A friend asked me for help with this math problem. I immediately got the answer by figuring it in my head, but that does not help my friend. I need to be able to show the equation one would set up to solve this problem. Again, I am not looking for the answer but HOW to get the answer. The word problem: How much of a 50% salt solution would you add to 40 liters of a 20% salt solution to get a 35% salt solution?

the answer is 40 liters right? if so, this is what i did, 50%+20%=70% 70%/2=35% it requires equal 50% and 20% to make 35% /forums/images/graemlins/dunno.gif not sure if this is right but thats how i did it

Lucky for you my wife and I are smart. Hopefully this is right: 1. Take the original mixture of 20/80 and times it by 40(litres) which equals 800/3200. 2. Through process of elimination, we figured that 40(litres)of the 50/50 solution(= 2000/2000) added to our original 40 litres of the 20/80 solution(= 800/3200) divided by total amount of litres (80 litres) equals 35/65. I have a headache now. Thanks very much.

[ QUOTE ] How much of a 50% salt solution would you add to 40 liters of a 20% salt solution to get a 35% salt solution? [/ QUOTE ] x=amount of 50% solution y=amout of 35% solution x+40=y (.5)x+(.2)40=(.35)y In the second equation we know y=x+40 from the first equation. Substitute it into the second equation. (.5)x+(.2)40=(.35)(x+40) Now solve for x and you need to add 40L like already said you just don't have to use trial & error.

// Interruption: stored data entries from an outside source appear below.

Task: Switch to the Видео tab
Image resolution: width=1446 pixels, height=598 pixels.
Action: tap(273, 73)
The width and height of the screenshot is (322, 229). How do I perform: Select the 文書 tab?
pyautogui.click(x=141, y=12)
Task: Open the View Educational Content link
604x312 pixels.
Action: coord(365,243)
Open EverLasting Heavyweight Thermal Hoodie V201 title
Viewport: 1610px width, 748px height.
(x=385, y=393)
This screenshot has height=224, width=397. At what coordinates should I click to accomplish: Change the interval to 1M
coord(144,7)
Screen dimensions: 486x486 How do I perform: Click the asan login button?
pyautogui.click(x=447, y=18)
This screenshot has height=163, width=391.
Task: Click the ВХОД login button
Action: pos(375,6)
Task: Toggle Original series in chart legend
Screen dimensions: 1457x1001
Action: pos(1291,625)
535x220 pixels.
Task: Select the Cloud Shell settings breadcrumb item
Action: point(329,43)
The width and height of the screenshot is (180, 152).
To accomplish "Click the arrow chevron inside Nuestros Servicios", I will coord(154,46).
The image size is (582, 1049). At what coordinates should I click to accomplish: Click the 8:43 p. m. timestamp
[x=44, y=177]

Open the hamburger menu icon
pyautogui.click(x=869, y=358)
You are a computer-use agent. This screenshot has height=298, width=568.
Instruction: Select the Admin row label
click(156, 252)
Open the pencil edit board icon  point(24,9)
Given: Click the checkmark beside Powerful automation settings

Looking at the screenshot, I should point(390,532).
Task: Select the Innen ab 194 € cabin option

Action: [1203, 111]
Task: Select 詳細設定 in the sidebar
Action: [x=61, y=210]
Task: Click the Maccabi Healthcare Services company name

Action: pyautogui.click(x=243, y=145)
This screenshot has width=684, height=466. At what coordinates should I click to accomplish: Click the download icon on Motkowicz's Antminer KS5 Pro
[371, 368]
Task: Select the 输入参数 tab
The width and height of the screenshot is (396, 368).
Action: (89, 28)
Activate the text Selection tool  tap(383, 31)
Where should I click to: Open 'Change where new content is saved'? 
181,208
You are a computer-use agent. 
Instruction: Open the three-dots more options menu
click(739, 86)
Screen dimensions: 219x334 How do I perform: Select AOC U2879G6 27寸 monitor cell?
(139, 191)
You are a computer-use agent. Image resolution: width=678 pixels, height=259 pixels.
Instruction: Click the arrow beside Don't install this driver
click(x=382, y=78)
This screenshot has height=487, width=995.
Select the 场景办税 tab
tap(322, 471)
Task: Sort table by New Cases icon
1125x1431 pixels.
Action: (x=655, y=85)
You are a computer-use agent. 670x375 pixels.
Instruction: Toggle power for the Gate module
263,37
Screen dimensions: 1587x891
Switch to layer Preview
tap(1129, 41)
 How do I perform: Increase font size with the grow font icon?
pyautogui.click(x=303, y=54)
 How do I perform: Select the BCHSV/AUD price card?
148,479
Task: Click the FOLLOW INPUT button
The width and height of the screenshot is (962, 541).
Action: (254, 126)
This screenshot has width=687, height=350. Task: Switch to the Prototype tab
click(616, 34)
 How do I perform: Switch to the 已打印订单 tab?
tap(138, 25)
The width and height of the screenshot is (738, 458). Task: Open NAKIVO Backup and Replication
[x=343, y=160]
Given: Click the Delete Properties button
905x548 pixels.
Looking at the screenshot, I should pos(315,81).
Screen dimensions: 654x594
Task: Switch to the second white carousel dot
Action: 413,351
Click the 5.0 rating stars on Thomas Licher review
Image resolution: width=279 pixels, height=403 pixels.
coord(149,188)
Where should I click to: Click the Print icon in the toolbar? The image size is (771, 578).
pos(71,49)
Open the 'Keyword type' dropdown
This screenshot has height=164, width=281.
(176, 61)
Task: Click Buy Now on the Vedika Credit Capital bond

[ QUOTE ] [ QUOTE ] How much of a 50% salt solution would you add to 40 liters of a 20% salt solution to get a 35% salt solution? [/ QUOTE ] x=amount of 50% solution y=amout of 35% solution x+40=y (.5)x+(.2)40=(.35)y In the second equation we know y=x+40 from the first equation. Substitute it into the second equation. (.5)x+(.2)40=(.35)(x+40) Now solve for x and you need to add 40L like already said you just don't have to use trial & error. [/ QUOTE ] This is correct.

[ QUOTE ] [ QUOTE ] How much of a 50% salt solution would you add to 40 liters of a 20% salt solution to get a 35% salt solution? [/ QUOTE ] x=amount of 50% solution y=amout of 35% solution x+40=y (.5)x+(.2)40=(.35)y In the second equation we know y=x+40 from the first equation. Substitute it into the second equation. (.5)x+(.2)40=(.35)(x+40) Now solve for x and you need to add 40L like already said you just don't have to use trial & error. [/ QUOTE ] I agree as to this being the correct way to go about this. Kinda BS that they start with 40 and you find 40 is the number to add. It rarely works like that. I got all pissed when I double checked the numbers. Then again I am a real dork for math (I can't resist a problem).

I HATE word problems !!!!! /forums/images/graemlins/angryfire.gif /forums/images/graemlins/yikes.gif Give me an equation problem any day!!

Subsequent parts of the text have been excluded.